The last time I was in the Boundary Waters Canoe Area was about 25 years ago. It was also the first time. I have fond and vivid memories from that trip.

Four of us checked in at Ely, Minnesota, and the man gave us directions to an empty beach where our two canoes waited by the water.

We saw nobody else for eight days. It was late September. It should have been cool and rainy, but we had seven flawless days of sun, warm enough to risk bathing in the stunningly cold water (which was clean enough to drink).

We camped on islands in the belief we’d be safe from the very active bears. One island was just a stone’s throw from the mainland, and in the middle of the night, we stood outside our tents listening to a horrific, crashing battle in the blackness just that stone’s throw away. Of course, I slept fine that night.

We played (sort of) with loons and watched shooting stars, satellites, and the northern lights. It was a pace of life that could easily seep into your bones.

We were only one day in the BCWA. We portaged into Canada’s Quetico Provincial Park, but it’s all one land. Those clever Canadians had set Customs at the only accessible portage around.

A whimsical little man with epaulets and a French accent greeted us, invited us into his office, and proceeded to grant us permission to enter … after we paid duty on the value of the food we were carrying in.

What the—? Our Minnesotan host smacked his head. Most of our cash was in the car. We scrounged in a dozen pockets and came up with the modest sum required. Barely.

It was a cheap ticket to an exquisite, pristine world of lakes, streams, cliffs and waterfalls.

The flawless weather ended on the last day in a blowing thunderstorm. We portaged to a little beach at one end of a large, long lake that looked like an ocean that day. The wind blew directly down the length of it. Waves were breaking on the beach.

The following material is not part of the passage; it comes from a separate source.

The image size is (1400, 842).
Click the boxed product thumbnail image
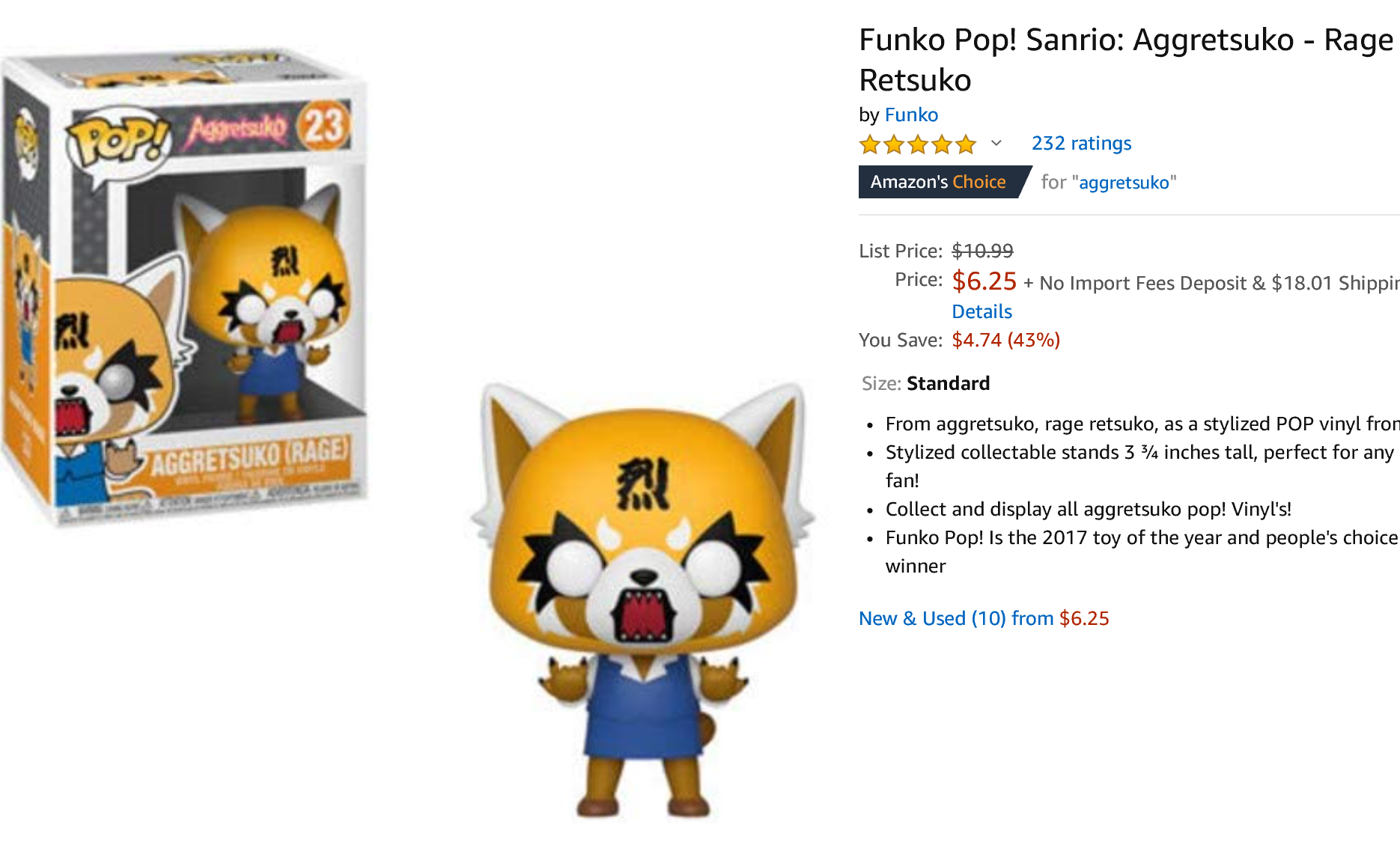(x=187, y=284)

We were about halfway across when we first saw lightning. The swells were large and we had to angle across them and try not to be swamped or driven ashore.

I still remember the odd, visceral feeling I had at suddenly seeing the lake bed beneath us … and then it was gone … then it was back again. There were at least two wave motions going on in the wind.

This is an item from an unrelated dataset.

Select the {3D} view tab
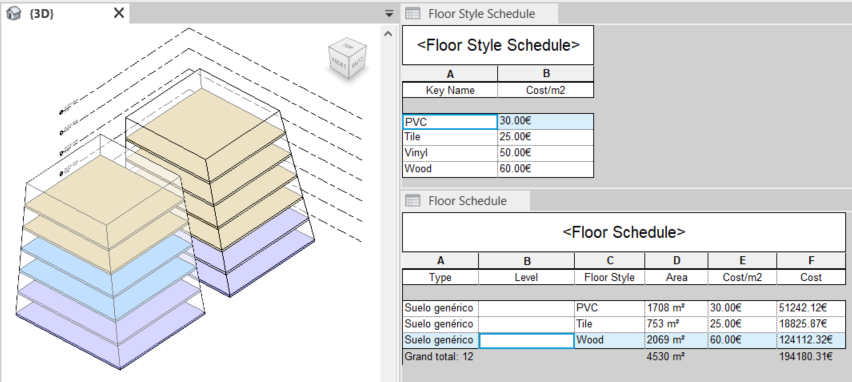 pos(65,14)
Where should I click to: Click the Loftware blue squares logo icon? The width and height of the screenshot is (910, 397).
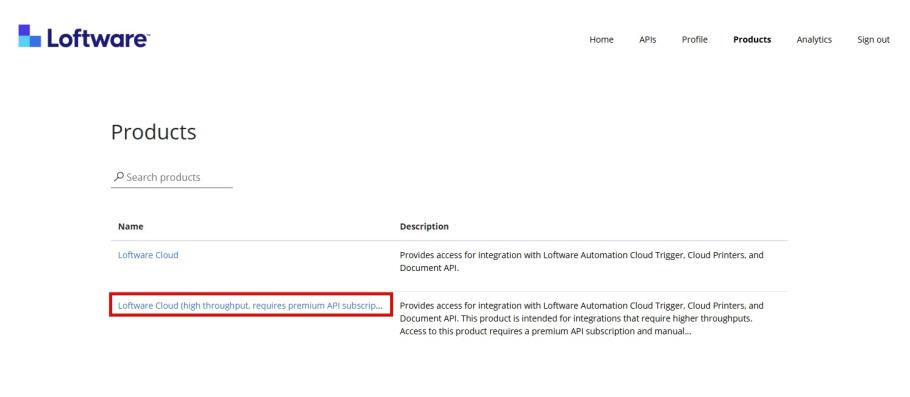[x=30, y=35]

There were the waves that were threatening to roll us at any moment, and then there was a much larger rising and falling upon which those little swells bumped along.

Our end of the lake was rising and falling many feet in a slow oscillation, and I was almost willing to believe—in that flashing, blowing, spraying, booming storm—that the Earth had come frightenly alive.

This is fun to remember. But there’s much more to be said about canoeing in the Boundary Waters. On Sunday at 3:00 p.m., Sally Mather, one of Salida’s native Minnesotans, will present a slide show and discussion about it.

Sally did not canoe there until after she’d moved to Colorado, but then she and her husband, Greg, were drawn back more than a dozen times to the waters and solitude.

Sally’s slide show will cover everything from trip planning and logistics to the environment and wildlife of this immense wilderness of interconnected lakes.

Sunday. Three. Be there.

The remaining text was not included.